Do you use an external filter? I have had them cause the same problem from getting clogged up.


----------



## Nathan (Jan 2, 2007)

Haven't heard of them coming from the factory with a regulator. Here's a fun one. Ask they guy who told you it exists, where it is located....









Seriously, I bet you have a bad regulator that is sticking. If he can't show you where it is (it would have to be just inside the city water connection, then I'd go for a new regulator and see how that works. Also, regulators do restrict flow some, so if you have limited flow, it could make it worse....


----------



## Lmbevard (Mar 18, 2006)

I bought a cheap WalMart plastic thingy that doesn't allow hardly any water through at all. So far the few times that I have used city water I had no problems with too much water pressure, not saying that there might be some time that I will have to use it. Need to get a good one I guess.


----------



## outback loft (Sep 22, 2008)

There is most likely not a water pressure regulator built in, but there is a slim chance. I don't use one because they completely kill the water pressure in the trailer. Most of them are preset to 35 psi and normal household water pressure is around 55, so it is definitely on the low end. The other thing to consider is that the PEX water tubing can handle somewhere in the range of 200 psi at an ambient temperature of 75 degrees, I believe it drops to 120 psi if the ambient temperature is over 100. I don't have the roll of it here to check, but there really isn't much of a need for the water pressure regulator, your supply hose is going to blow up looooong before the lines in the trailer do.


----------



## Nathan (Jan 2, 2007)

outback loft said:


> There is most likely not a water pressure regulator built in, but there is a slim chance. I don't use one because they completely kill the water pressure in the trailer. Most of them are preset to 35 psi and normal household water pressure is around 55, so it is definitely on the low end. The other thing to consider is that the PEX water tubing can handle somewhere in the range of 200 psi at an ambient temperature of 75 degrees, I believe it drops to 120 psi if the ambient temperature is over 100. I don't have the roll of it here to check, but there really isn't much of a need for the water pressure regulator, your supply hose is going to blow up looooong before the lines in the trailer do.


Sure, the PEX is strong, but the connections are anything but... I use a high quality brass pressure regulator and it works great.


----------



## outback loft (Sep 22, 2008)

Nathan said:


> There is most likely not a water pressure regulator built in, but there is a slim chance.

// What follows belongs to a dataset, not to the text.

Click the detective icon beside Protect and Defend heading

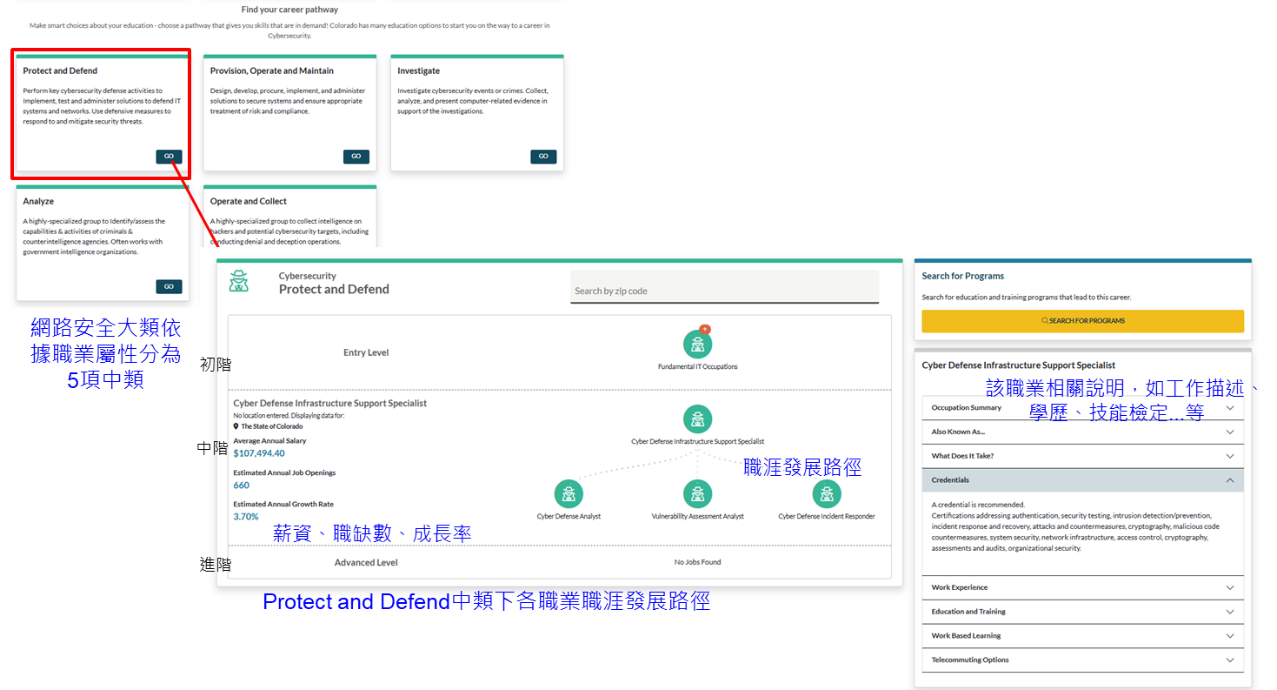(238, 279)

I don't use one because they completely kill the water pressure in the trailer. Most of them are preset to 35 psi and normal household water pressure is around 55, so it is definitely on the low end. The other thing to consider is that the PEX water tubing can handle somewhere in the range of 200 psi at an ambient temperature of 75 degrees, I believe it drops to 120 psi if the ambient temperature is over 100. I don't have the roll of it here to check, but there really isn't much of a need for the water pressure regulator, your supply hose is going to blow up looooong before the lines in the trailer do.

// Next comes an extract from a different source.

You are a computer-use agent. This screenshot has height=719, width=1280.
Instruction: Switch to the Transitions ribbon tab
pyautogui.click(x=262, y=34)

Sure, the PEX is strong, but the connections are anything but... I use a high quality brass pressure regulator and it works great.
[/quote]

Just to add this little tidbit. When I go out through the winter I blow the lines out every time and the onboard air compressor the truck is pushing 125 psi through my lines every time I blow them out, which totals up to 12 times this past winter. Also most campground water pressure is mediocre at best. My county campground has the best water pressure I have seen at any campground and I get about 50 psi out of their spigot. The fittings are actually just as strong, it is more a question of were they tightened all the way. If they were not tightened all the way they will leak at 20 psi, or 90 psi, it is just a matter of how much they will leak. The little drip that may seem inconsequential will rot out the floor in a matter of 2 years. I have seen the before and am going to repair one that this was the case. The leak was inside a closed compartment and there was never any water visible, but there is now a 2'x2' section of floor that I am replacing. I will not mention the line, but this is another Keystone product.


----------